BPJS sejak diluncurkan per januari 2014, BPJS memang sudah menuai kontroversi. Akhirnya terbukti bahwa konsep BPJS akan rawan defisit. Konsep BPJS tegak atas dasar Public Private Partnership (PPPs) / Kemitraan Pemerintah dan Swasta (KPS) sebagai perwujudan good governance khususnya dalam tata kelola sistem kesehatan dan pelayanan publik, justru menjadi sinyal bahwa BPJS berpotensi mengeruk keuntungan sebagaimana konsep korporasi. Untuk menutupi defisit yang terjadi, rakyatlah yang terbebani.
Mengutip dari Republika.co.id (6/9), Menteri Keuangan Sri Mulyani telah mengusulkan kenaikan dalam rapat bersama Komisi XI DPR RI. Iuran program jaminan kesehatan nasional itu diusulkan naik mulai 1 Januari 2020 guna menambal defisit keuangan BPJS yang mencapai Rp 32,8 triliun.
Adapun, usulan kenaikan mencapai 100 persen atau dua kali lipat. Untuk pengguna BPJS kelas Mandiri I naik dari Rp 80 ribu menjadi Rp 160 ribu per peserta per bulan. Lalu, iuran kelas Mandiri II naik dari Rp 59 ribu menjadi Rp 110 ribu. Sedangkan, iuran kelas Mandiri III naik dari Rp 25.500 menjadi Rp 42 ribu.
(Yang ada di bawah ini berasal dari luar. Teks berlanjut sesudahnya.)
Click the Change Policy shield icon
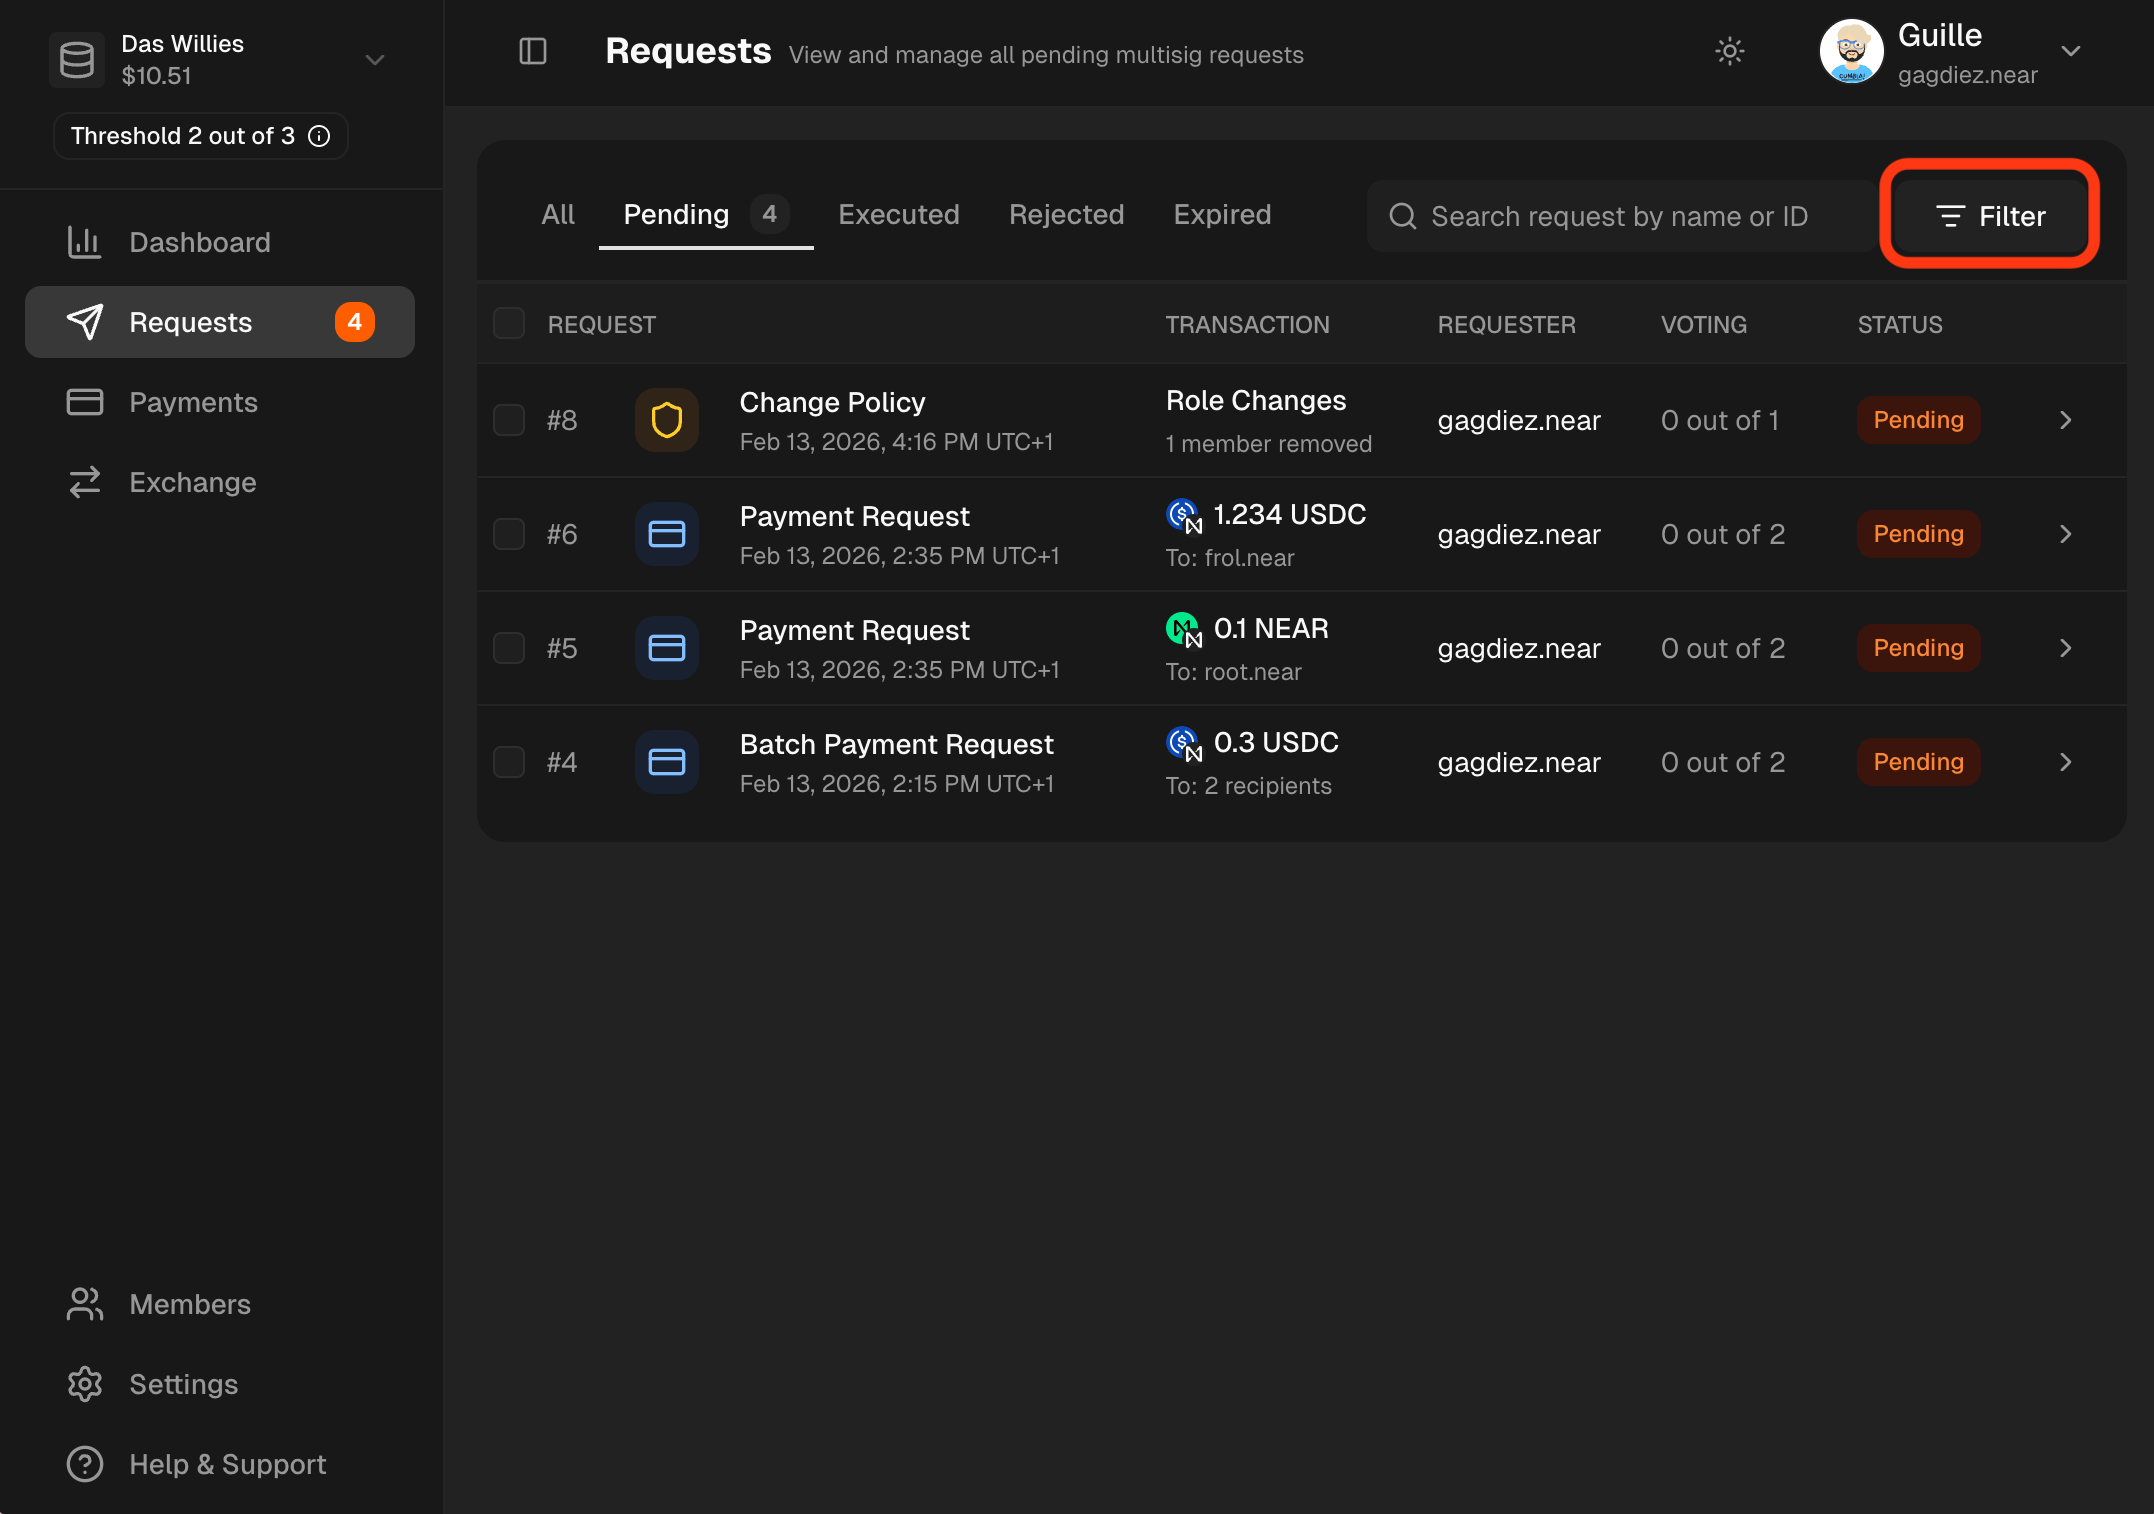2154x1514 pixels. click(666, 420)
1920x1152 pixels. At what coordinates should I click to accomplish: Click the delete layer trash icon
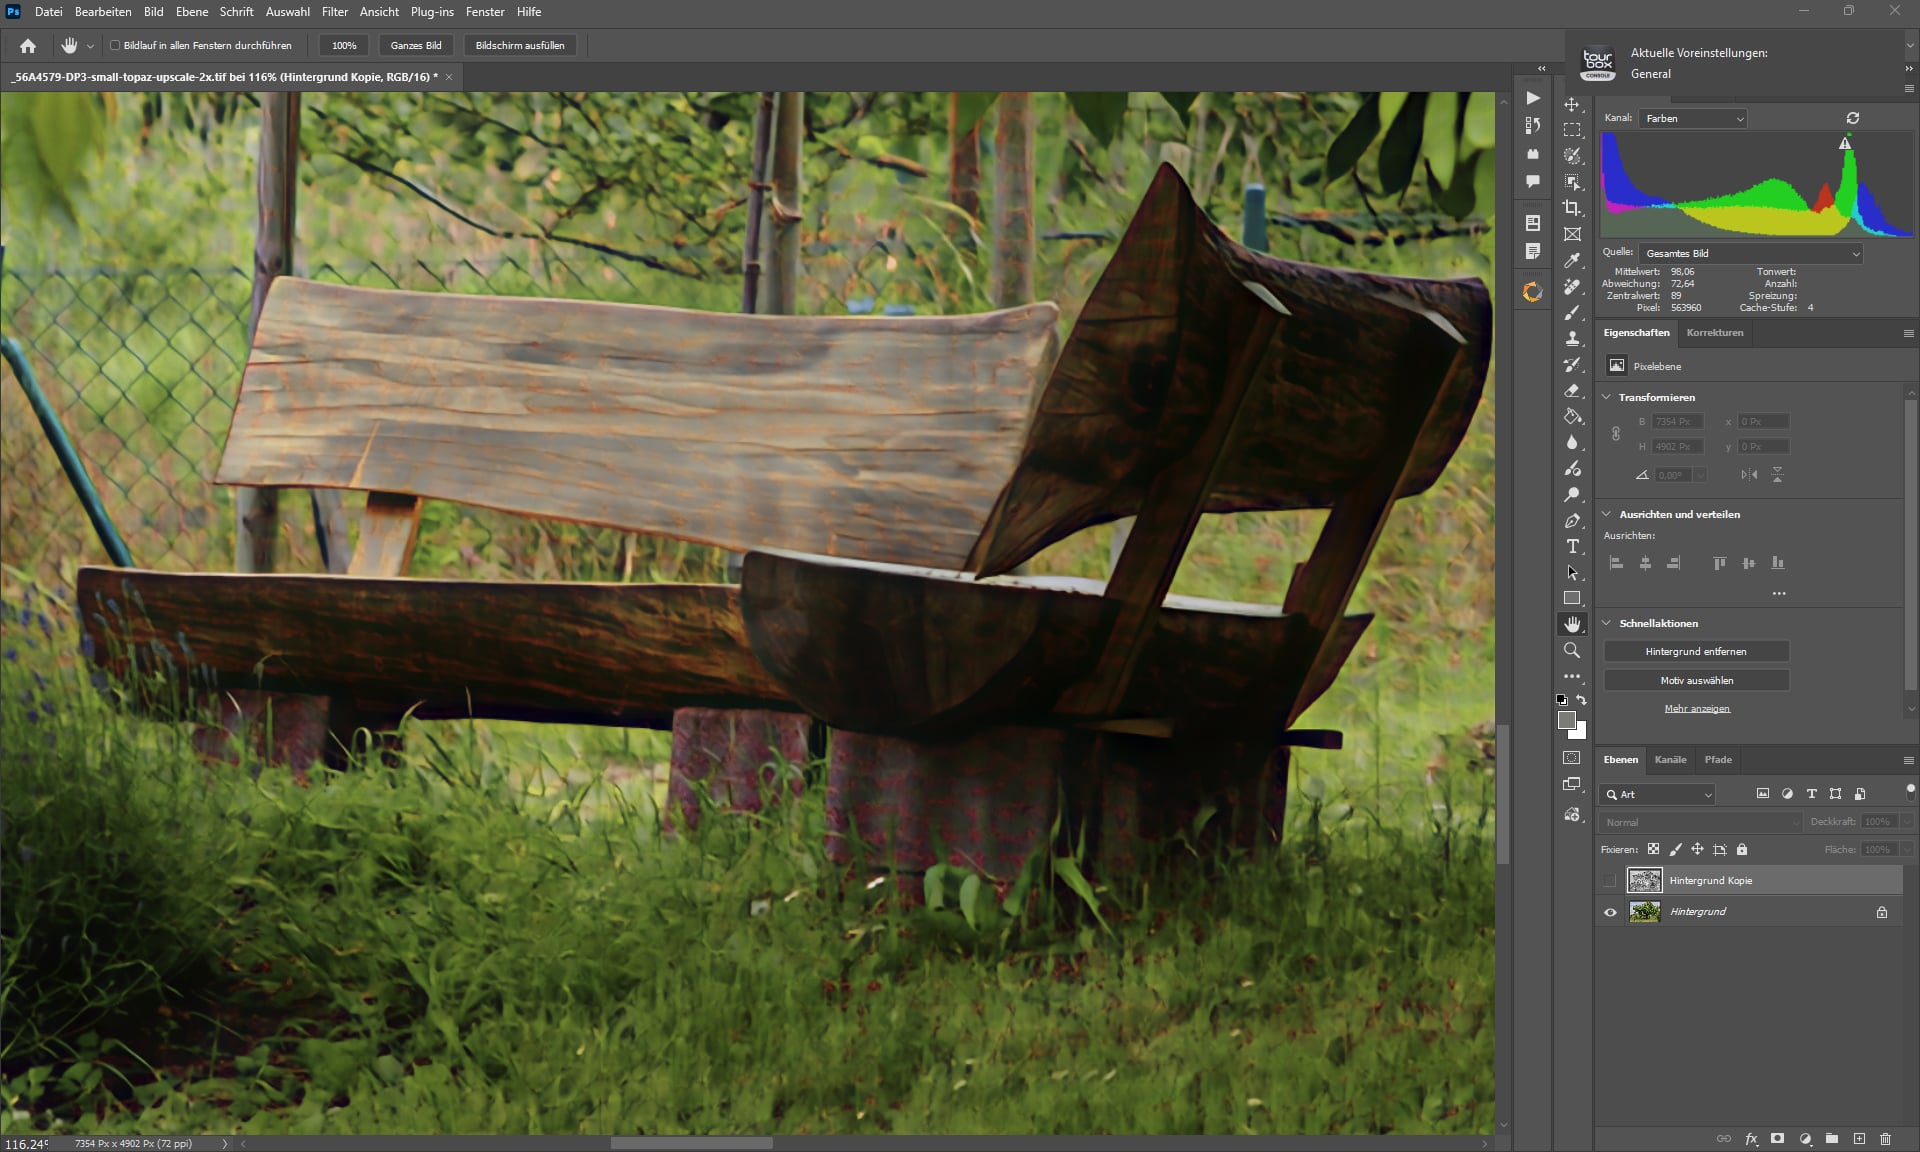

Berdiri atas konsep Public Private Partnership (PPPs) / Kemitraan Pemerintah dan Swasta (KPS) adalah masalah mendasar BPJS. Konsep good governance yang menyerahkan pengurusan kemaslahatan rakyat kepada pihak korporasi, adalah implementasi kerangka pikir kapitalistik.
Seluruh konsep yang diadopsi dari sistem ini, menjadikan pemerintah mereduksi fungsinya sebagai pelayan rakyat. Pemerintah sendiri pada akhirnya hanya mengambil posisi sebagai regulator dan fasilitator dalam mengatur urusan rakyatnya, seraya menyerahkan pemenuhan hajat hidup rakyat ditangan korporasi.
Alhasil, jadilah negara kita berwujud negara korporasi yang bukannya melayani pemenuhan kebutuhan rakyat, negara justru menjadikan pemenuhan kebutuhan rakyatnya sebagai ladang bisnis.
Kesehatan adalah hal yang vital untuk menunjang produktivitas manusia. Seharusnya negara hadir, memberikan jaminan pelayanan kesehatan terbaik dan cuma-cuma bagi rakyatnya, bukan malah menjadikannya sebagai lahan bisnis, atau bahkan diserahkan pada swasta lokal maupun swasta asing. Sehingga negara tidak berfungsi sebagaimana mestinya. Hubungan antara negara dan rakyatnya bagai penjual dan pembeli.
Seharusnya negara benar-benar mengurusi urusan rakyatnya bukan malah semakin membebaninya rakyatnya dengan menaikkan berbagai kebutuhan rakyat. Negara akan bisa mengurusi urusan rakyatnya dengan baik jika negara mengunakan aturan yang paling cocok dengan umat manusia, yaitu aturan dari Sang Pencipta, Allah SWT.